(Исходный текст)
----------
От разврата к оздоровлению
Архив
Девяносто лет назад "Огонек" писал об успехах советской власти в организации отдыха трудящихся на курортах родной страны. Крым стал всесоюзной здравницей во многом благодаря "заветам Ильича"
"Пожалуй, нет в мире страны более богатой курортами, притом такими разнообразными курортами, как СССР: от "финских хладных скал" приморского курорта Сестрорецка до богатейшей курортной "Тавриды"",— писал 5 июня 1927 года в "Огоньке" нарком здравоохранения Николай Семашко. До прихода большевиков к власти, утверждал нарком, такого не было: "В старое время на отечественные курорты обращалось мало внимания. Они служили главным образом местом отдыха и веселого времяпрепровождения богатой буржуазии и верхних слоев бюрократии". Новую курортную Мекку стали строить в соответствии с декретом "О лечебных местностях государственного значения", подписанным Лениным в 1919 году. На страницах "Огонька" Семашко разъяснил положительные последствия документа: теперь курорты управляются из единого центра — Наркомздрава, из мест "разгула, веселья, разврата" они превратились в "действительные места лечения" трудящихся и, наконец, на курортах вместе с лечением обеспечиваются "правильное питание и систематическая медпомощь". Кстати, возможность долговременного выезда на курорты возникла в 1918 году, когда Ленин установил двухнедельный отпуск для пролетариев.
21 декабря 1920 года, после того как красноармейцы заняли Крым, вождь революции издал специальный декрет — "Об использовании Крыма для лечения трудящихся". К весне 1921 года на полуострове предписывалось открыть санатории на 25 тысяч коек. С тех пор новые лечебные учреждения открывались в Крыму ежегодно. Так, 20 февраля 1925 года Совнарком распорядился открыть первый в СССР крестьянский санаторий. Здравницу разместили в Ливадийском дворце, бывшей резиденции российских императоров. 1 мая Наркомздрав собрал во дворце первых отдыхающих: около 200 крестьян. "Огонек" описал их впечатления: "Крестьяне сначала робеют, молчат, все внимательно осматривают, а затем постепенно осваиваются. Больные размещены в больших светлых комнатах. Всюду чистота и порядок. Первые дни во дворце было тихо. Ребята стеснялись. А сейчас "обошлись". По вечерам гулким эхом отдает топанье ног — молодежь дает трепка под гармонику..." Царский дворец в Ливадии стал одним из последних пустовавших объектов, отданных в Крыму под санатории.
----------
(Сохраненные данные)
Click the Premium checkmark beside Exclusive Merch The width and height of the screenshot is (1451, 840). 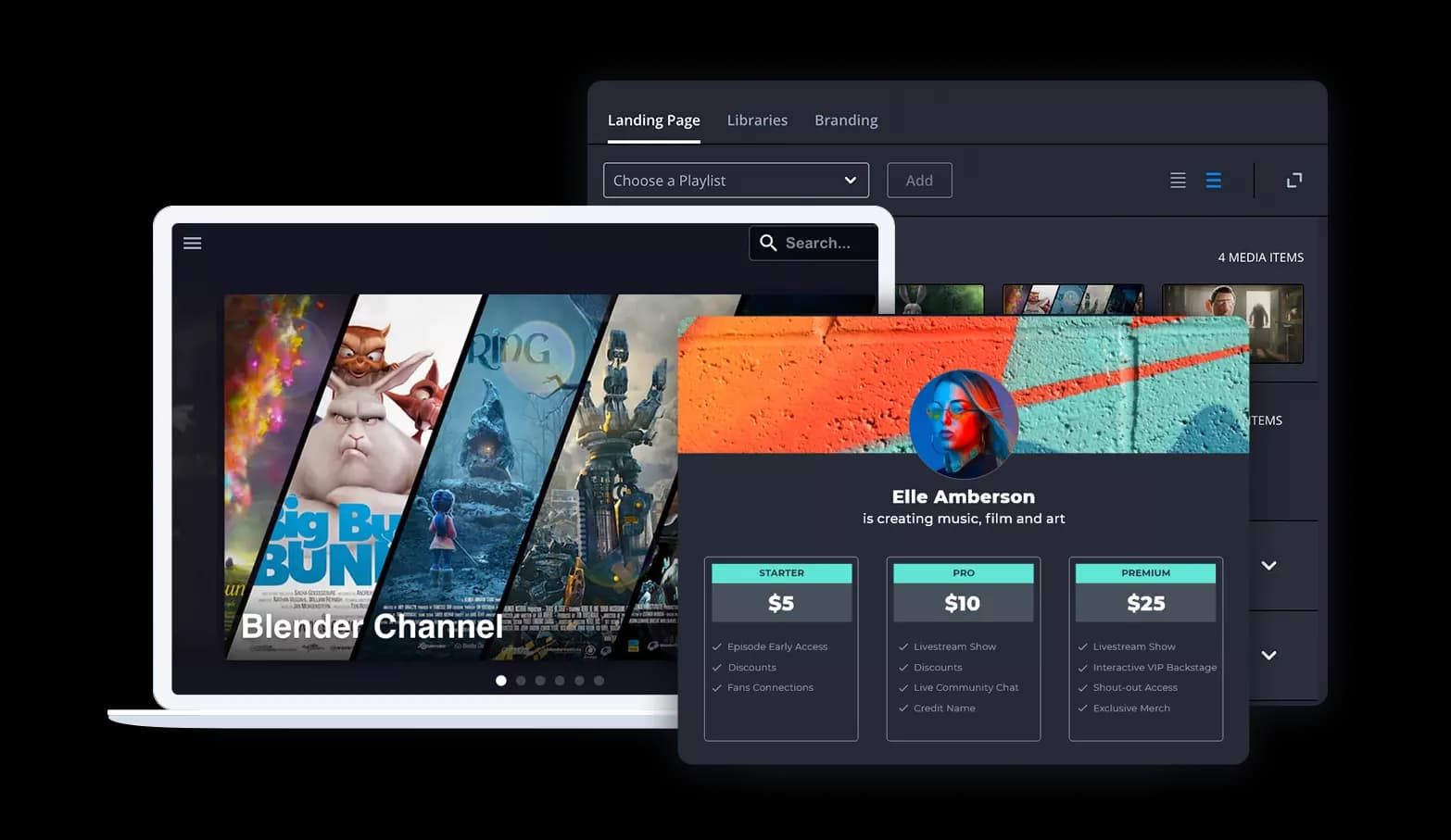click(x=1082, y=708)
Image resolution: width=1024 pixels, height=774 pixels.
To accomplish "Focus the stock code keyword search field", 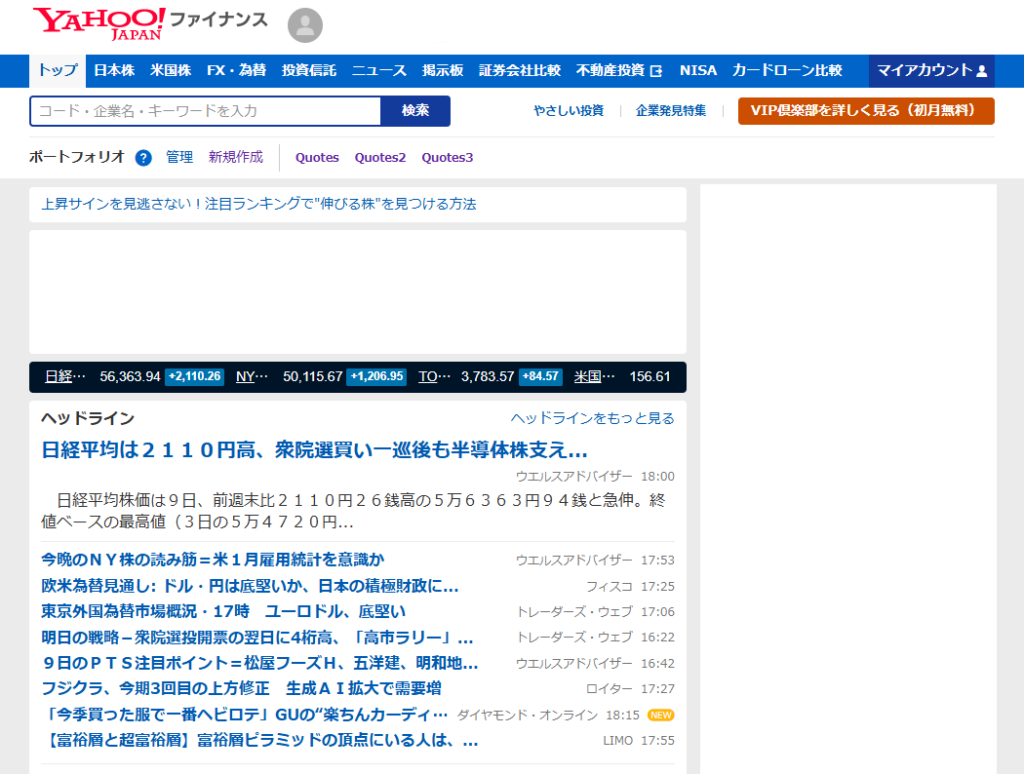I will (x=205, y=111).
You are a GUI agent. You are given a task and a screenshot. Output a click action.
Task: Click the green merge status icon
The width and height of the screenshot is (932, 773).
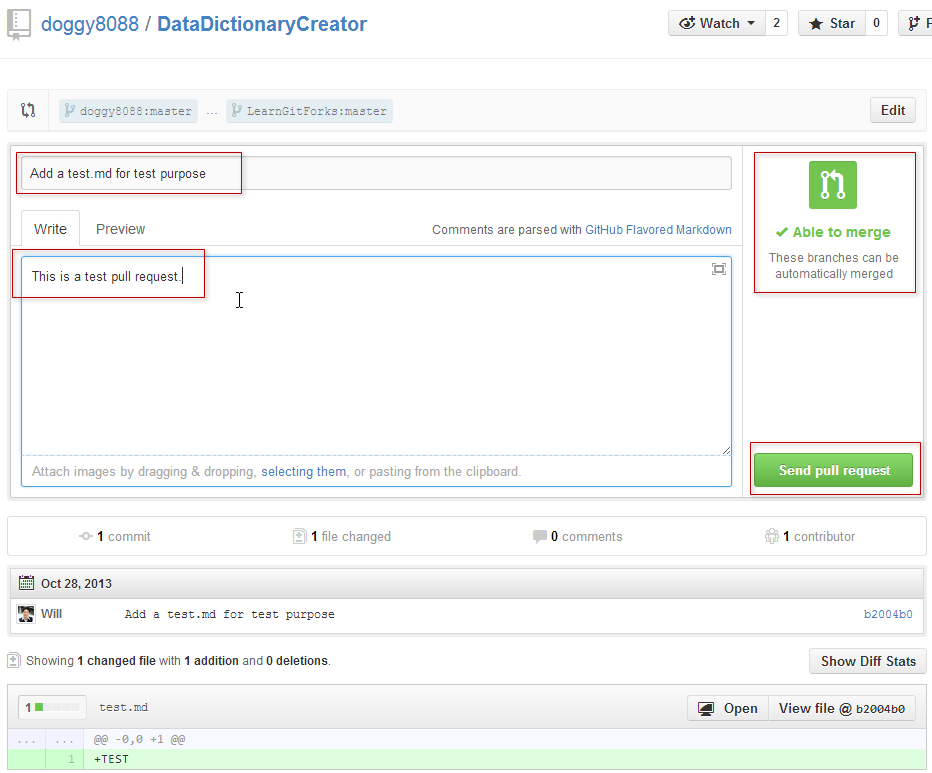tap(833, 185)
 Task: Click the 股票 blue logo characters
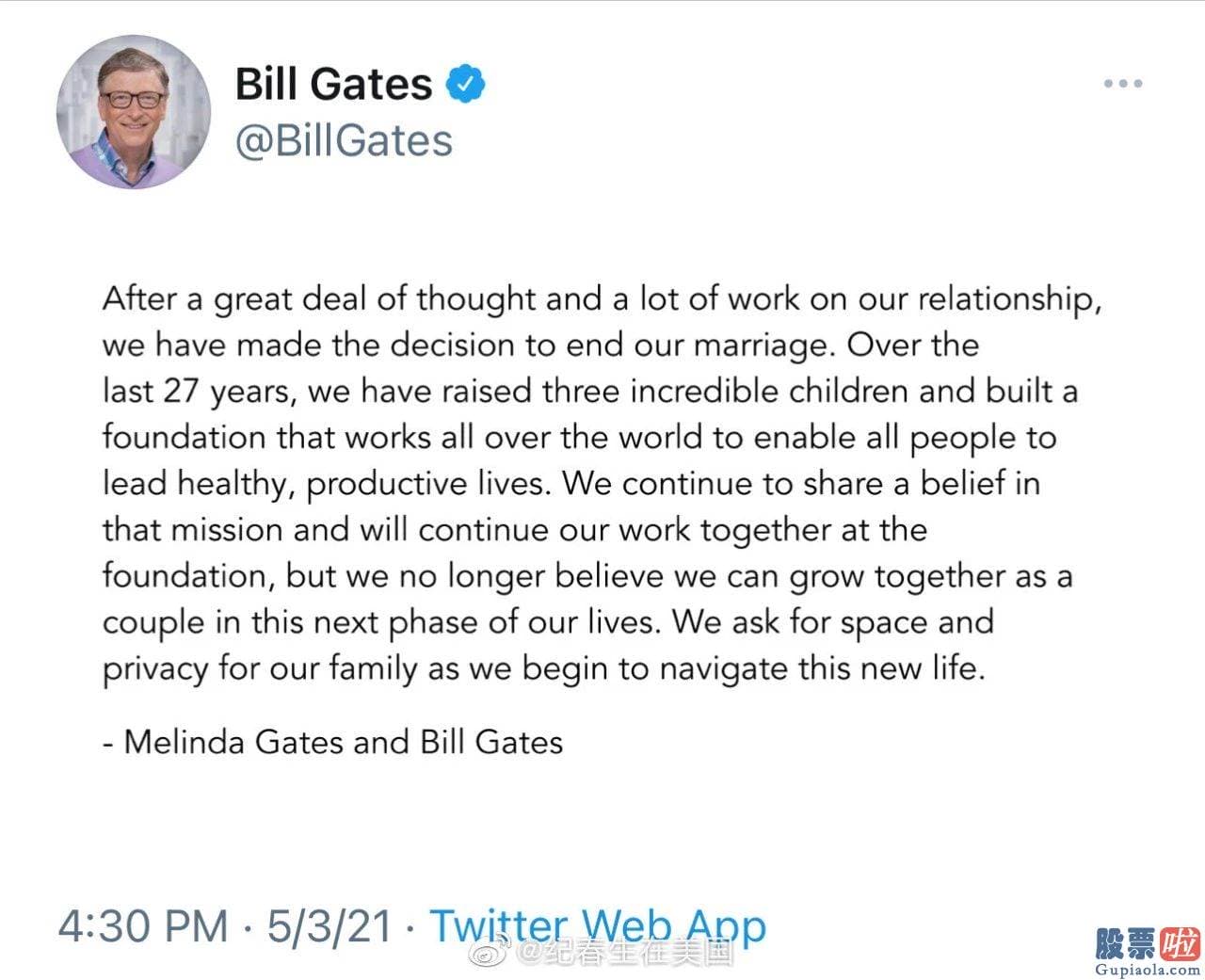click(1126, 942)
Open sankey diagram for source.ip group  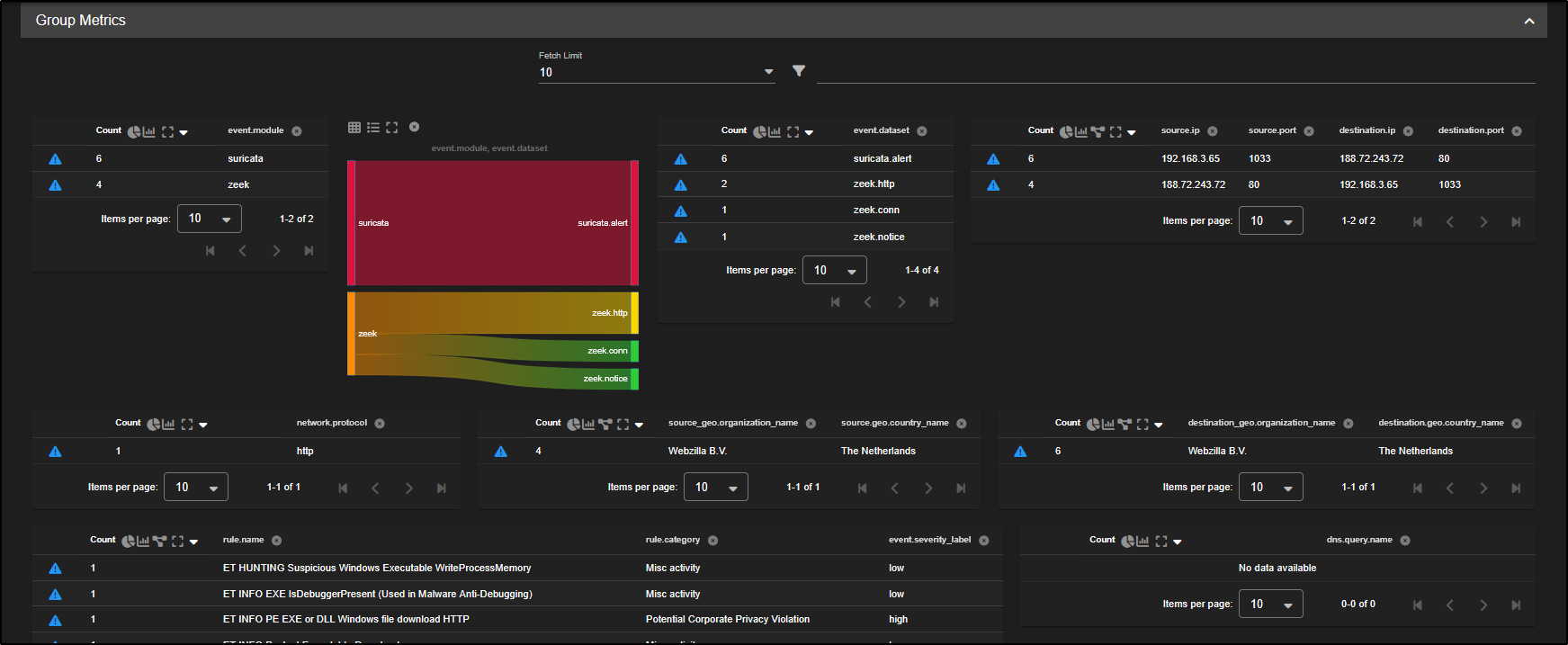[x=1098, y=132]
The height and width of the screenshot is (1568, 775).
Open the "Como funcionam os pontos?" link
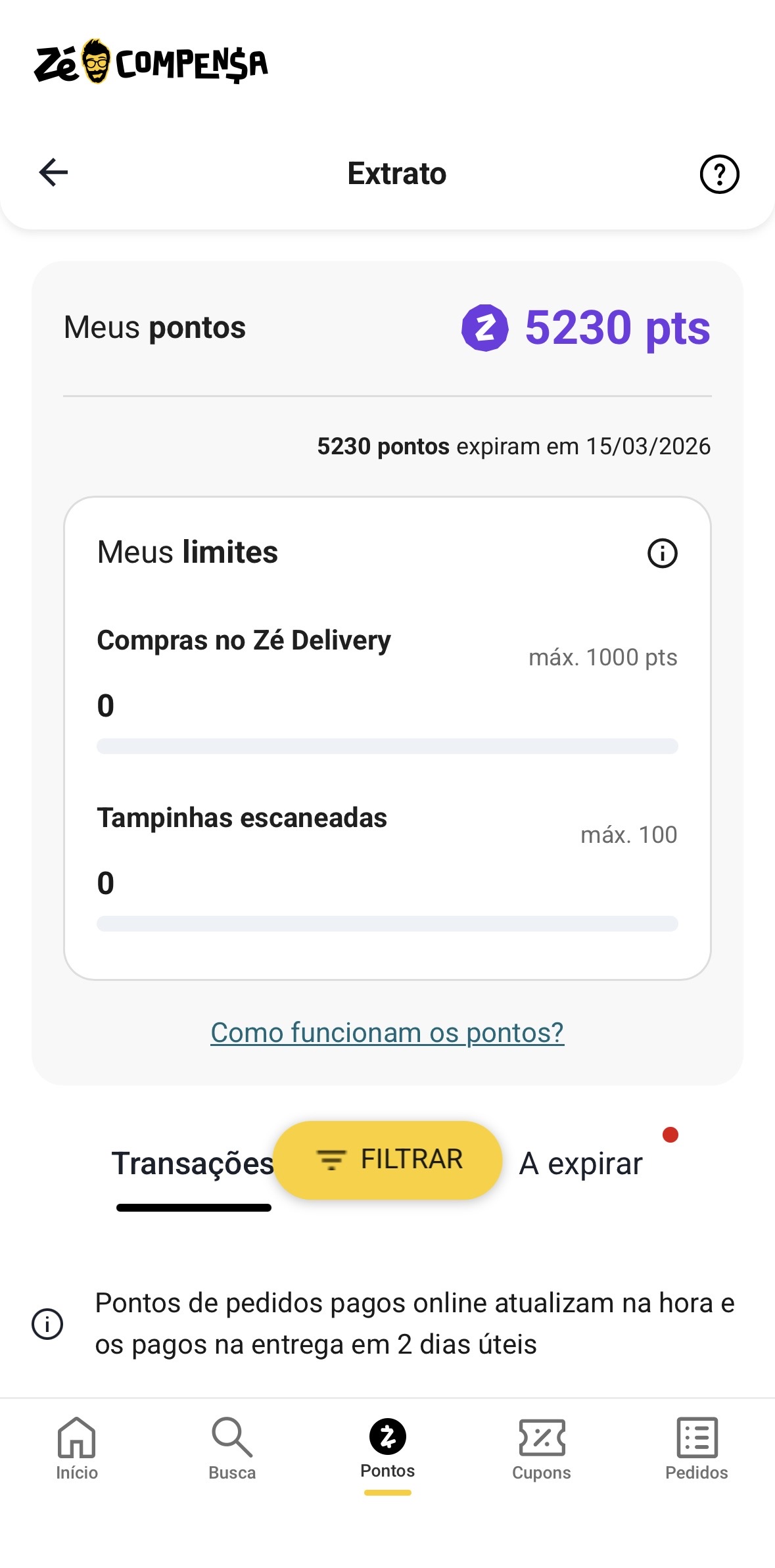387,1032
----------
(Задания)
a) Перескажите короче абзац текста о советских курортах, который начинается словами «21 декабря 1920 года». Главные факты сохраните.
b) Продолжите текст о советских курортах с того места, на котором он заканчивается.
Строки представляют собой отдельный материал и к тексту о советских курортах не относятся.

(Ответы по порядку)
a) 21 декабря 1920 года, после того как красноармейцы заняли Крым, Ленин издал декрет «Об использовании Крыма для лечения трудящихся». По нему к весне 1921 года на полуострове нужно было открыть санатории на 25 тысяч коек. С тех пор новые лечебные учреждения появлялись там каждый год. 20 февраля 1925 года Совнарком распорядился открыть первый в СССР крестьянский санаторий в Ливадийском дворце, бывшей резиденции российских императоров. 1 мая туда заселились первые отдыхающие, около 200 крестьян. По описанию «Огонька», сначала они робели, но постепенно освоились: их разместили в больших светлых и чистых комнатах, а по вечерам молодежь плясала под гармонику. Ливадийский дворец стал одним из последних пустовавших объектов Крыма, отданных под санатории.

b)
В очерке Семена Гехта от 16 августа 1925 года риторика классовой борьбы сменилась на более миролюбивую.
Гехт пишет о явлениях, хорошо знакомых тем, кто хоть раз бывал в крымских санаториях. О мертвом (тихом) часе: "Я никак не мог отыскать своего больного приятеля. Все опрашиваемые молчали. Все лежали на плетеных койках во дворе, не двигаясь и ровно дыша". О просоленном морском воздухе: "Он такой, словно его пропустили через сто фильтров, словно его изготовили по специальному рецепту медика". О том, что Крым объединяет всех вне зависимости от чина: "Здесь не отличить наркома от курьера. А нарком ныряет вверх и вниз и кувыркается как дельфин". И о напоминаниях, что нужно вести себя прилично: "Если ткнули окурок в песок — платите 3 рубля. Не надо гадить на пляже, граждане, помните о других!"
О том, что советской власти удалось устроить курортную жизнь на родине, свидетельствуют цифры конца 1920-х годов: как писал в "Огоньке" нарком Семашко, в 1927 году в атмосферу Крыма и других советских курортов должны были погрузиться не меньше миллиона человек.